## THE TASK
Each record that follows should be repeated exactly, with no pictures carried over.

[Stored items]
────────────────

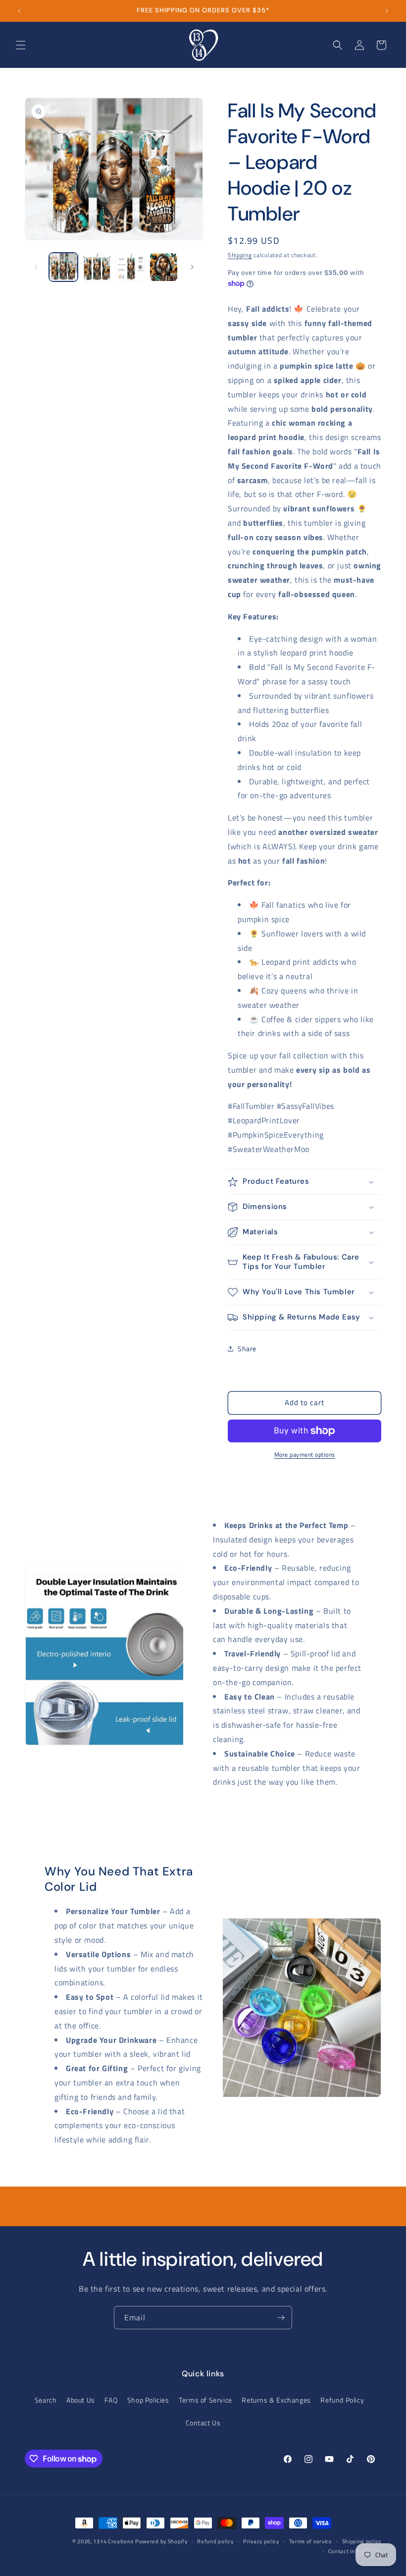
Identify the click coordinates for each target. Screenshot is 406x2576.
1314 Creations (113, 2541)
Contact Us (203, 2422)
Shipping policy (362, 2541)
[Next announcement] (387, 11)
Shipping (240, 255)
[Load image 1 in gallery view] (63, 267)
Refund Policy (342, 2400)
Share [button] (247, 1348)
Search (46, 2400)
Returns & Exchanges (276, 2400)
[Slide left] (36, 267)
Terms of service (310, 2541)
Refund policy (215, 2541)
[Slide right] (192, 267)
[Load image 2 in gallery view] (97, 267)
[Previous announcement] (19, 11)
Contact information (354, 2551)
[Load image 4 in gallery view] (164, 267)
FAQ (110, 2400)
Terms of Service (205, 2400)
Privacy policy (261, 2541)
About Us (80, 2400)
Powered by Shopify (161, 2541)
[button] (21, 45)
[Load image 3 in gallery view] (130, 267)
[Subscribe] (281, 2317)
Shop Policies (148, 2400)
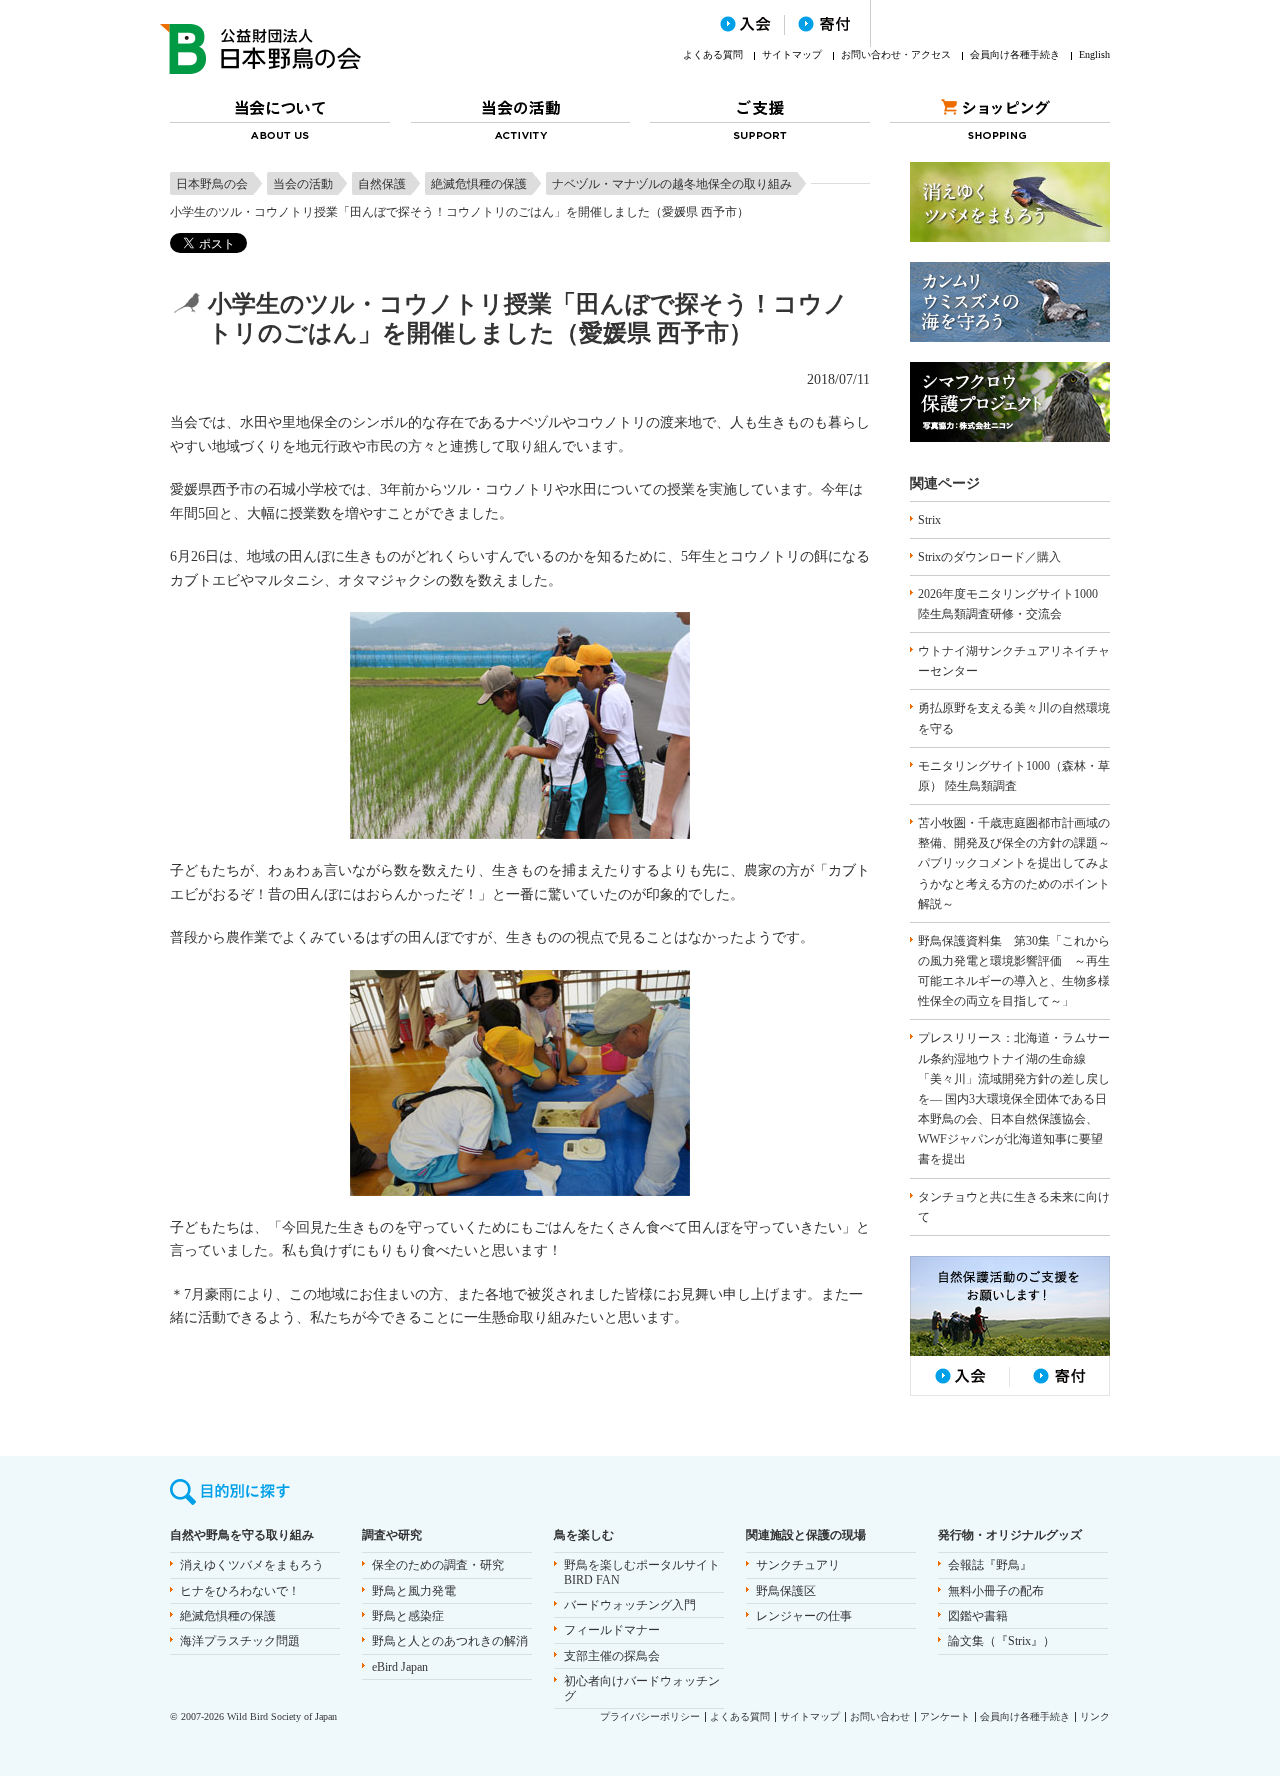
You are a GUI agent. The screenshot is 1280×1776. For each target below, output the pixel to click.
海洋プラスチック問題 (240, 1641)
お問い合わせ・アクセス (896, 54)
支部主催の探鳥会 (612, 1656)
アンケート (945, 1716)
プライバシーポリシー (650, 1716)
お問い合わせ (880, 1716)
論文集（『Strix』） (1001, 1641)
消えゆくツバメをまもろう (252, 1565)
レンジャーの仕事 (804, 1616)
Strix (929, 520)
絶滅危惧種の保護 (479, 184)
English (1094, 54)
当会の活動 (303, 184)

────────────────

## SOLUTION FOR THIS EXERCISE
Identify the click coordinates for each target. Screenshot is 406x2576.
1314 Creations (113, 2541)
Contact Us (203, 2422)
Shipping policy (362, 2541)
[Next announcement] (387, 11)
Shipping (240, 255)
[Load image 1 in gallery view] (63, 267)
Refund Policy (342, 2400)
Share [button] (247, 1348)
Search (46, 2400)
Returns & Exchanges (276, 2400)
[Slide left] (36, 267)
Terms of service (310, 2541)
Refund policy (215, 2541)
[Slide right] (192, 267)
[Load image 2 in gallery view] (97, 267)
[Previous announcement] (19, 11)
Contact information (354, 2551)
[Load image 4 in gallery view] (164, 267)
FAQ (110, 2400)
Terms of Service (205, 2400)
Privacy policy (261, 2541)
About Us (80, 2400)
Powered by Shopify (161, 2541)
[button] (21, 45)
[Load image 3 in gallery view] (130, 267)
[Subscribe] (281, 2317)
Shop Policies (148, 2400)
You are a GUI agent. The screenshot is 1280×1776. For each target below, output the pixel to click.
海洋プラスチック問題 (240, 1641)
お問い合わせ・アクセス (896, 54)
支部主催の探鳥会 (612, 1656)
アンケート (945, 1716)
プライバシーポリシー (650, 1716)
お問い合わせ (880, 1716)
論文集（『Strix』） (1001, 1641)
消えゆくツバメをまもろう (252, 1565)
レンジャーの仕事 (804, 1616)
Strix (929, 520)
絶滅危惧種の保護 (479, 184)
English (1094, 54)
当会の活動 (303, 184)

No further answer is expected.